JOB 1 » Count the lines in the records below that contain the word "screenshot".

SOURCE EXTRACT »
● ● ● ● ●

[Intel-gfx] [PATCH i-g-t 5/5] tests/perf_pmu: Tests for i915 PMU API

Chris Wilson chris at chris-wilson.co.uk
Mon Sep 18 13:17:22 UTC 2017


Quoting Tvrtko Ursulin (2017-09-18 12:38:40)
> From: Tvrtko Ursulin <tvrtko.ursulin at intel.com>
> 
> A bunch of tests for the new i915 PMU feature.
> 
> Parts of the code were initialy sketched by Dmitry Rogozhkin.
> 
> Signed-off-by: Tvrtko Ursulin <tvrtko.ursulin at intel.com>
> Cc: Chris Wilson <chris at chris-wilson.co.uk>
> Cc: Dmitry Rogozhkin <dmitry.v.rogozhkin at intel.com>
> ---
>  lib/igt_gt.c           |  23 +-
>  lib/igt_gt.h           |   8 +
>  tests/Makefile.sources |   1 +
>  tests/perf_pmu.c       | 713 +++++++++++++++++++++++++++++++++++++++++++++++++
>  4 files changed, 738 insertions(+), 7 deletions(-)
>  create mode 100644 tests/perf_pmu.c
> 
> diff --git a/lib/igt_gt.c b/lib/igt_gt.c
> index b3f3b3809eee..102cc2841feb 100644
> --- a/lib/igt_gt.c
> +++ b/lib/igt_gt.c
> @@ -537,14 +537,23 @@ unsigned intel_detect_and_clear_missed_interrupts(int fd)

● ● ● ● ●

RECORDS FOR THIS EXERCISE »
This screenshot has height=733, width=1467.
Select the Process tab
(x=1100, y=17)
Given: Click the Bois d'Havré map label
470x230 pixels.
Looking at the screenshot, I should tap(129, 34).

● ● ● ● ●

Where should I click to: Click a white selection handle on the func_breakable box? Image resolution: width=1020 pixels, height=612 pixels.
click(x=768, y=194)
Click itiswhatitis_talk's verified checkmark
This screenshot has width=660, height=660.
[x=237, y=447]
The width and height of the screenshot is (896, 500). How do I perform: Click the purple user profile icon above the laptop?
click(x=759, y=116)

● ● ● ● ●

JOB 2 »
Answer these from the patch message above:
(a) Who initially sketched parts of the code?
(b) How many files does the patch change?
(c) How many lines does tests/perf_pmu.c add?

WRITTEN ANSWER 1 » 4

WRITTEN ANSWER 2 »
(a) Dmitry Rogozhkin
(b) 4
(c) 713